• _WORK TO COMPLETE_:
- A) Answer these questions about the x265 patch.
(i) For HD videos, what performance improvement does the patch report?
(ii) In compress.cpp, what value is EARLY_EXIT defined as?
(iii) According to its comment, what does m_avgCost store?
- B) From the x265 patch, reproduce the passage word for word, starting with "sumalatha at multicorewareinc.com sumalatha" and going on through "CUAoveLeft, CULeft, CUColocated).".

• _EXCERPTED TEXT_:
[x265] [PATCH] no_rdo: implementation of new early exit

sumalatha at multicorewareinc.com sumalatha at multicorewareinc.com
Tue Oct 29 11:03:21 CET 2013


# HG changeset patch
# User Sumalatha Polureddy
# Date 1383040993 -19800
# Node ID 717127253b0a3cebe263bd2e7ddb728368e5d140
# Parent  bf9686cc9e0f3ffd33f722ab941ba423513a6111
no_rdo: implementation of new early exit

early exit is done when the RD cost of best mode at depth "n" is less than the
average of RD cost of the CU's at depth "n" of previosuly coded CU's(CUAbove,
CUAboveRight, CUAoveLeft, CULeft, CUColocated).
For HD videos
performance improvement of 20 to 27%
bitrate increases by 0.75 to 0.02%

diff -r bf9686cc9e0f -r 717127253b0a source/Lib/TLibCommon/TComDataCU.cpp
--- a/source/Lib/TLibCommon/TComDataCU.cpp	Tue Oct 29 15:29:02 2013 +0530
+++ b/source/Lib/TLibCommon/TComDataCU.cpp	Tue Oct 29 15:33:13 2013 +0530
@@ -247,6 +247,12 @@
     m_totalBits        = 0;
     m_numPartitions    = pic->getNumPartInCU();
 
+    for (int i = 0; i < 4; i++)
+    {
+        m_avgCost[i] = 0;
+        m_count[i] = 0;
+    }
+
     // CHECK_ME: why partStartIdx always negative
     int partStartIdx = 0 - (cuAddr) * pic->getNumPartInCU();
 
@@ -470,6 +476,12 @@
     m_totalBits        = 0;
     m_numPartitions    = cu->getTotalNumPart() >> 2;
 
+    for (int i = 0; i < 4; i++)
+    {
+        m_avgCost[i] = cu->m_avgCost[i];
+        m_count[i] = cu->m_count[i];
+    }
+
     int iSizeInUchar = sizeof(UChar) * m_numPartitions;
     int iSizeInBool  = sizeof(bool) * m_numPartitions;
 
diff -r bf9686cc9e0f -r 717127253b0a source/Lib/TLibCommon/TComDataCU.h
--- a/source/Lib/TLibCommon/TComDataCU.h	Tue Oct 29 15:29:02 2013 +0530
+++ b/source/Lib/TLibCommon/TComDataCU.h	Tue Oct 29 15:33:13 2013 +0530
@@ -178,6 +178,8 @@
     UInt64        m_totalCost;       ///< sum of partition RD costs
     uint32_t      m_totalDistortion; ///< sum of partition distortion
     uint32_t      m_totalBits;       ///< sum of partition signal bits
+    UInt64        m_avgCost[4];      // stores the avg cost of CU's in frame for each depth
+    uint32_t      m_count[4];
 
     // -------------------------------------------------------------------------------------------------------------------
     // create / destroy / initialize / copy
diff -r bf9686cc9e0f -r 717127253b0a source/encoder/compress.cpp
--- a/source/encoder/compress.cpp	Tue Oct 29 15:29:02 2013 +0530
+++ b/source/encoder/compress.cpp	Tue Oct 29 15:33:13 2013 +0530
@@ -26,6 +26,7 @@
 
 /* Lambda Partition Select adjusts the threshold value for Early Exit in No-RDO flow */
 #define LAMBDA_PARTITION_SELECT     0.9
+#define EARLY_EXIT                  1
 
 using namespace x265;
 
@@ -531,7 +532,78 @@
     // further split
     if (bSubBranch && bTrySplitDQP && depth < g_maxCUDepth - g_addCUDepth)

• _PROVIDED RECORDS_:

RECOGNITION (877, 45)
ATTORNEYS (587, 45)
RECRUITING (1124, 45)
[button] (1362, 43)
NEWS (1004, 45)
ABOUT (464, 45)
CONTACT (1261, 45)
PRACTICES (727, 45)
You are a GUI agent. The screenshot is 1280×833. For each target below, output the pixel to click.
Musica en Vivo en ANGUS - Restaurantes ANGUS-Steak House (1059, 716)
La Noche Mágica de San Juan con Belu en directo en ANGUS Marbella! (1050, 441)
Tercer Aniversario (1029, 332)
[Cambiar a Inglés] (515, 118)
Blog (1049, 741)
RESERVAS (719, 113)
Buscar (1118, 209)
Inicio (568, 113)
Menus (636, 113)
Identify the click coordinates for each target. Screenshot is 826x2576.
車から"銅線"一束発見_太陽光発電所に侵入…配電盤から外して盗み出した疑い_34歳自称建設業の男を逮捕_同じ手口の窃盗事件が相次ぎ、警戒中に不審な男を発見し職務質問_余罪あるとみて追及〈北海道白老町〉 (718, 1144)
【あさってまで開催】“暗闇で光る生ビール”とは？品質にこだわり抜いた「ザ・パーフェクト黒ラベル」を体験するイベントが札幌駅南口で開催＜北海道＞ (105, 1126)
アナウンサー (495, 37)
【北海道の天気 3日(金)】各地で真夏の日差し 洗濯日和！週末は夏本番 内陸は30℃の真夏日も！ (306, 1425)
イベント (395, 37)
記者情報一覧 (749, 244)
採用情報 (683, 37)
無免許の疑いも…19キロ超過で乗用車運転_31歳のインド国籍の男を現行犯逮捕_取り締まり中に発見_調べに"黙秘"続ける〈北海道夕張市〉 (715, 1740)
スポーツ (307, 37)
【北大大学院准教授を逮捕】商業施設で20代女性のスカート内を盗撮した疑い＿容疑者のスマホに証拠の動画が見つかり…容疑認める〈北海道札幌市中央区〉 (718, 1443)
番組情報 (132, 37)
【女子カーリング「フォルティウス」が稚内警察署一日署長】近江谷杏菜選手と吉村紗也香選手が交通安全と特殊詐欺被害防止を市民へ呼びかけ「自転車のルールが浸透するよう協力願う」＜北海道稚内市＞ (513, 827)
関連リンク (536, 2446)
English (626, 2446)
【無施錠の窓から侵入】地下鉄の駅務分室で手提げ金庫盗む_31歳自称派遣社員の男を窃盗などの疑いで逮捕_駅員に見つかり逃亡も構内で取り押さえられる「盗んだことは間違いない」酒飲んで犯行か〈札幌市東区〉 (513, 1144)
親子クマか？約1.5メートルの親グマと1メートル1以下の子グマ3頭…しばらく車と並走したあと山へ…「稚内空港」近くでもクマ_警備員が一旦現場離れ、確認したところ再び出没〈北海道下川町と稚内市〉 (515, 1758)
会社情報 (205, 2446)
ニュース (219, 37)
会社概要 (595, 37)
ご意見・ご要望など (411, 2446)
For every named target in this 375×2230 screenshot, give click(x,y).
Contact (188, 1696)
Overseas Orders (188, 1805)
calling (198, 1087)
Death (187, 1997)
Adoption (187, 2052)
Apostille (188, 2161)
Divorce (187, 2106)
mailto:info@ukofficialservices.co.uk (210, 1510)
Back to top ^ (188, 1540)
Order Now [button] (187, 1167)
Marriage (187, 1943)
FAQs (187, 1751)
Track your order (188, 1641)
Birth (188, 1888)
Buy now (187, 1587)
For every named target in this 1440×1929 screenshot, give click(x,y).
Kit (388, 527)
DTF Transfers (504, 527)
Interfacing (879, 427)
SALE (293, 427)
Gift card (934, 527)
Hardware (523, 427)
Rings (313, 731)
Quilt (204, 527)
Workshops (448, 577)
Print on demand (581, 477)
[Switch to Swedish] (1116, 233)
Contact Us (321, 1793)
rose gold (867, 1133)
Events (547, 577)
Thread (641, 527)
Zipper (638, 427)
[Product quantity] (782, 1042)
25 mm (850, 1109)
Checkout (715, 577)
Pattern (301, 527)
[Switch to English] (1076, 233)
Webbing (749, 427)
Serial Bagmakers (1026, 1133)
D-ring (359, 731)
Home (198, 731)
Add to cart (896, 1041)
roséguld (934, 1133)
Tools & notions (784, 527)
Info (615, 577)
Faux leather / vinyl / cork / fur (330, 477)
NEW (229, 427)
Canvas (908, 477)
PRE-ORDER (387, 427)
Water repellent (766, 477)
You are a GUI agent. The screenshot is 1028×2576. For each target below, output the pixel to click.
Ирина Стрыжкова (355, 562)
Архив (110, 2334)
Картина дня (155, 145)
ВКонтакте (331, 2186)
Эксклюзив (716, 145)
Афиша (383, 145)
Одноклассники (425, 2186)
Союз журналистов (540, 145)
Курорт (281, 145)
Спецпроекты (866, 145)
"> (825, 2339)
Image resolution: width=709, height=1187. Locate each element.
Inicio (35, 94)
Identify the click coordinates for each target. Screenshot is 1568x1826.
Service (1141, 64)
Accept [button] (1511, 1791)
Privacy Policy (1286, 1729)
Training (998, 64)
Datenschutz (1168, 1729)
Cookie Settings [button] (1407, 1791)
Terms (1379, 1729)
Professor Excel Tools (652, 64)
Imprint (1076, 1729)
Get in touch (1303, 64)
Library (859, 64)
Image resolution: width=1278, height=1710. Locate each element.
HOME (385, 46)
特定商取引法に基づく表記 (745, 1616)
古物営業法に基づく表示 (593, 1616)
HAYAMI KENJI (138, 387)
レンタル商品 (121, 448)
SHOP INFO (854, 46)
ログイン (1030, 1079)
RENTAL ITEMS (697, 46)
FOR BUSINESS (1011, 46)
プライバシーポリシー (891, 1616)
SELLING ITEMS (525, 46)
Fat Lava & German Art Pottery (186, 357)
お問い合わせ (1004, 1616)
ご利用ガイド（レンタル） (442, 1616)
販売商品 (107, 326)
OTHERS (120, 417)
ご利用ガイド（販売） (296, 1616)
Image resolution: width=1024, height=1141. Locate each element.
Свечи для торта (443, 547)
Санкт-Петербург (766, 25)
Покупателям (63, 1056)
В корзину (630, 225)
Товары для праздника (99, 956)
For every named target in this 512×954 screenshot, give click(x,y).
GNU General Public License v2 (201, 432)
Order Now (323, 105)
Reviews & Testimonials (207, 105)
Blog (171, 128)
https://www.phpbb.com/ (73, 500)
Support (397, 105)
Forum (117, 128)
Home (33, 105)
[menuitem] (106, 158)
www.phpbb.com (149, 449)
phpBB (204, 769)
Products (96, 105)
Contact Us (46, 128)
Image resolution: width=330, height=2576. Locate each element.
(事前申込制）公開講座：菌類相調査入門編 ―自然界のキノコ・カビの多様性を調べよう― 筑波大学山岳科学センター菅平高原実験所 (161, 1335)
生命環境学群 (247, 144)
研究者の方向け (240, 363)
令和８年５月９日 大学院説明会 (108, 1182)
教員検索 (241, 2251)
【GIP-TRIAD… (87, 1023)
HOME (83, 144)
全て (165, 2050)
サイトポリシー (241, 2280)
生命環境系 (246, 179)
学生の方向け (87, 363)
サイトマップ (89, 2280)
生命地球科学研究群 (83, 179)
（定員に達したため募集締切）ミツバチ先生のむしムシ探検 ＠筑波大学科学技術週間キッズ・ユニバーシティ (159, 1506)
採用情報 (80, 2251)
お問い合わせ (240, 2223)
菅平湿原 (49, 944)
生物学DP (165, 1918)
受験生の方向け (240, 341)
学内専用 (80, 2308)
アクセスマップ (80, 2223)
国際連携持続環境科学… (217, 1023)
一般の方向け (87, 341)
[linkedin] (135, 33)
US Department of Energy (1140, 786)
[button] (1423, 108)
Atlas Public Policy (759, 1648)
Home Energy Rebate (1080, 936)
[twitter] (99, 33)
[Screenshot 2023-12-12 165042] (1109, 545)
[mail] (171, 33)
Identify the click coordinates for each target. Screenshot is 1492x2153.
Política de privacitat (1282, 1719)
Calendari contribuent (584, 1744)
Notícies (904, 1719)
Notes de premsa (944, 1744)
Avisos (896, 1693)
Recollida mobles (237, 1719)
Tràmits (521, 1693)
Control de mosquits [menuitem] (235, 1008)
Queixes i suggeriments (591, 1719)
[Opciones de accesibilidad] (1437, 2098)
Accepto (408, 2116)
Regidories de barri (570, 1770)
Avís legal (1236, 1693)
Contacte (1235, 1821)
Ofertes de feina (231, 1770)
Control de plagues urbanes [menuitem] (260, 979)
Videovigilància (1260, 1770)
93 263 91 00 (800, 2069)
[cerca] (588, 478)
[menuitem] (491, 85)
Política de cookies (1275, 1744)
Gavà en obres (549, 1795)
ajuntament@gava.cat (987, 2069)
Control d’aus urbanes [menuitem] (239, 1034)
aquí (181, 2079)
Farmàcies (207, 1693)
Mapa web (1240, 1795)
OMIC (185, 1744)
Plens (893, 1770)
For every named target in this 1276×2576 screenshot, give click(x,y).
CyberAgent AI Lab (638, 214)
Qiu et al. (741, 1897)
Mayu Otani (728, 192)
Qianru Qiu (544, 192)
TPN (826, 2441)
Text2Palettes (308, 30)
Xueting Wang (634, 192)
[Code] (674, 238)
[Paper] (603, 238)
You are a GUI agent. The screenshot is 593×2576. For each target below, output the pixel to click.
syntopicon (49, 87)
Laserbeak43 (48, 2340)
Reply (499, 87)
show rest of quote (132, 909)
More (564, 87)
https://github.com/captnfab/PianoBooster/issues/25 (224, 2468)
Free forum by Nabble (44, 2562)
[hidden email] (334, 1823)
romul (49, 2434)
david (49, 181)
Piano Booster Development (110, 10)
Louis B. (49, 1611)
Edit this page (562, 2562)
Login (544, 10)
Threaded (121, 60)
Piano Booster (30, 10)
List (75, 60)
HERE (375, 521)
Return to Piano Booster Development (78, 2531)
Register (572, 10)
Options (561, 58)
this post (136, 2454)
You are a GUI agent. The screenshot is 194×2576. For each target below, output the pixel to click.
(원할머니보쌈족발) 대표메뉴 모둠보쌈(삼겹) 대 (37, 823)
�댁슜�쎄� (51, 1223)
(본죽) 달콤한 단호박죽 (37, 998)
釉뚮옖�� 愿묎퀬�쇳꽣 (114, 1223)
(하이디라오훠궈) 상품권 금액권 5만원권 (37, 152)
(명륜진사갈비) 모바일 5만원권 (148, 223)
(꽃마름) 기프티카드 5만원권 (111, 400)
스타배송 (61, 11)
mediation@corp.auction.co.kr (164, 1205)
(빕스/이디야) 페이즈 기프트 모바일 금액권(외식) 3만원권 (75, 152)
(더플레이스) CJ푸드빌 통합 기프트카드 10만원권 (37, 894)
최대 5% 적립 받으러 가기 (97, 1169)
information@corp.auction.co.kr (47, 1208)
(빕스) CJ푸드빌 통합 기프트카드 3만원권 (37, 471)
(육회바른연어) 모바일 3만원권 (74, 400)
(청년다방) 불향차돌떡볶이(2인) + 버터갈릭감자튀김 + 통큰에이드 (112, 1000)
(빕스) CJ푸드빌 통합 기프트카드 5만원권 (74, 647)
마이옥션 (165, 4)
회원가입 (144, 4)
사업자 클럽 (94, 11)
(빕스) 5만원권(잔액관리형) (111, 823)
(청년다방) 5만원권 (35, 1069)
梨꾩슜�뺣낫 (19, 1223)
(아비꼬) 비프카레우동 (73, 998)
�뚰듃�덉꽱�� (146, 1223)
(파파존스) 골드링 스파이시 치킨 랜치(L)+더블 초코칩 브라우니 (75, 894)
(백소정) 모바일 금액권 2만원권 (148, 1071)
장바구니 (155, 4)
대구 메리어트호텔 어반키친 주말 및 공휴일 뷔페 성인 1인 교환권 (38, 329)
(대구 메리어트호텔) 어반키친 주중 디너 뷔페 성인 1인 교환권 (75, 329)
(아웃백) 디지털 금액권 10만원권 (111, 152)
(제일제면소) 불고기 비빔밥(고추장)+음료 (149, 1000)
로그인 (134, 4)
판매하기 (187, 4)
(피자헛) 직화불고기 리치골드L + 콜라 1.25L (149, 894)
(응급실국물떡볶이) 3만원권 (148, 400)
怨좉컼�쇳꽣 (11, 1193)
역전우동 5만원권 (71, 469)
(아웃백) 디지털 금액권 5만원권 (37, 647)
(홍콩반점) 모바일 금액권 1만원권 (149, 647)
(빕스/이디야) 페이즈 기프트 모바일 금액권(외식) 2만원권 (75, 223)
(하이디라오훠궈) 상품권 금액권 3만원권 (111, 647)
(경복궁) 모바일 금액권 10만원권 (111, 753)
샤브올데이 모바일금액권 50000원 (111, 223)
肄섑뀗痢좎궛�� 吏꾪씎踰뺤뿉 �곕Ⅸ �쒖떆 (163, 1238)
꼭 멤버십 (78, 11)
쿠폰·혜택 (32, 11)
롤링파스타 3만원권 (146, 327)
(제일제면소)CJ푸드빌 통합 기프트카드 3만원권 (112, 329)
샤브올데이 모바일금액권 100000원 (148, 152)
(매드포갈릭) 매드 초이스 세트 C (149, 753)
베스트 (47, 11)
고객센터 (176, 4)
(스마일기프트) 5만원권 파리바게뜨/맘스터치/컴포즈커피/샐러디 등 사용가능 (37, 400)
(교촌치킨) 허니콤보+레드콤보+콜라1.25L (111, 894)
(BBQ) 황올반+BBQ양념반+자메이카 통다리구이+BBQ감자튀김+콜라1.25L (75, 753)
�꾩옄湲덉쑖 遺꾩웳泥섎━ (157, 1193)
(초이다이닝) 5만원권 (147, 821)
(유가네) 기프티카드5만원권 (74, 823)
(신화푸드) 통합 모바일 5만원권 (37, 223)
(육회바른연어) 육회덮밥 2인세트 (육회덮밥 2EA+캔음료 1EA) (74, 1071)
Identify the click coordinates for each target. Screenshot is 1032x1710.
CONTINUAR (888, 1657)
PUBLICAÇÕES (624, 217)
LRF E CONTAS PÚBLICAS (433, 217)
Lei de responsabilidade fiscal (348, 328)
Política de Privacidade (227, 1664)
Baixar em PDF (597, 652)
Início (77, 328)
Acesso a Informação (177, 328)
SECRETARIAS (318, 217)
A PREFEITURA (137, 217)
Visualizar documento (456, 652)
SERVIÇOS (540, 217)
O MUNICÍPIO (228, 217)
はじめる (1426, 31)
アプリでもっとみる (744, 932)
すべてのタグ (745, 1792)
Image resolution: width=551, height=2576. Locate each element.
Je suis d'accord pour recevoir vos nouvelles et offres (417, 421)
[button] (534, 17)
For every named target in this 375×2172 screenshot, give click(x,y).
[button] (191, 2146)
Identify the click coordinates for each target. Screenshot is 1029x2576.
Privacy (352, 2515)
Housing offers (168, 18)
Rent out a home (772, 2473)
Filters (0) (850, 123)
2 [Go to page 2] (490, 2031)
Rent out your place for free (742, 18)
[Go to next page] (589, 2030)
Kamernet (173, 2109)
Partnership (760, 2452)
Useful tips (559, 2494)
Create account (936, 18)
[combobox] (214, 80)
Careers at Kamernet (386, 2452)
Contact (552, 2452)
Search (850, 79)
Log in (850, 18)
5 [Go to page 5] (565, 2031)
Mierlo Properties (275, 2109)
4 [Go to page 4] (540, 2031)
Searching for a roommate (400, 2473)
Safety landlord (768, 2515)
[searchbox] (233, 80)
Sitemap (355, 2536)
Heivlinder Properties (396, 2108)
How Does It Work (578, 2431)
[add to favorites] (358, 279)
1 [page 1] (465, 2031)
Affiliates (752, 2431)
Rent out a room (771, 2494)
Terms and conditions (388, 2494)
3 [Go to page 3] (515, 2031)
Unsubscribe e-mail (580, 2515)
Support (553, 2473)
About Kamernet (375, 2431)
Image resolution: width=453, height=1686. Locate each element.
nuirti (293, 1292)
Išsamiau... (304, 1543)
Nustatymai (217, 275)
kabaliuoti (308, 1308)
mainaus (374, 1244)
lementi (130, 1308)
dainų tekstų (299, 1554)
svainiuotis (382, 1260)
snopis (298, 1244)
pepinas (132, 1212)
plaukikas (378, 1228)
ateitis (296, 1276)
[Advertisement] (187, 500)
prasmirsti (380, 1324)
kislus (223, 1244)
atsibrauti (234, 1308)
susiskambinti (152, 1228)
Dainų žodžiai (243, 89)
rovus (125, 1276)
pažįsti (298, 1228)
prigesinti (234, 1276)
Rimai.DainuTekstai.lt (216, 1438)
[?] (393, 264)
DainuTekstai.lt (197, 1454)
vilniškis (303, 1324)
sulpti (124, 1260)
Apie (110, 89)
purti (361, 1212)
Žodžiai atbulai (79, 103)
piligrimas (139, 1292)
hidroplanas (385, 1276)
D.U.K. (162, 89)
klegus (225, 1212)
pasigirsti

• _TASK RESPONSES_:
- A)
(i) 20 to 27%
(ii) 1
(iii) The avg cost of CU's in frame for each depth

- B)
sumalatha at multicorewareinc.com sumalatha at multicorewareinc.com
Tue Oct 29 11:03:21 CET 2013


# HG changeset patch
# User Sumalatha Polureddy
# Date 1383040993 -19800
# Node ID 717127253b0a3cebe263bd2e7ddb728368e5d140
# Parent  bf9686cc9e0f3ffd33f722ab941ba423513a6111
no_rdo: implementation of new early exit

early exit is done when the RD cost of best mode at depth "n" is less than the
average of RD cost of the CU's at depth "n" of previosuly coded CU's(CUAbove,
CUAboveRight, CUAoveLeft, CULeft, CUColocated).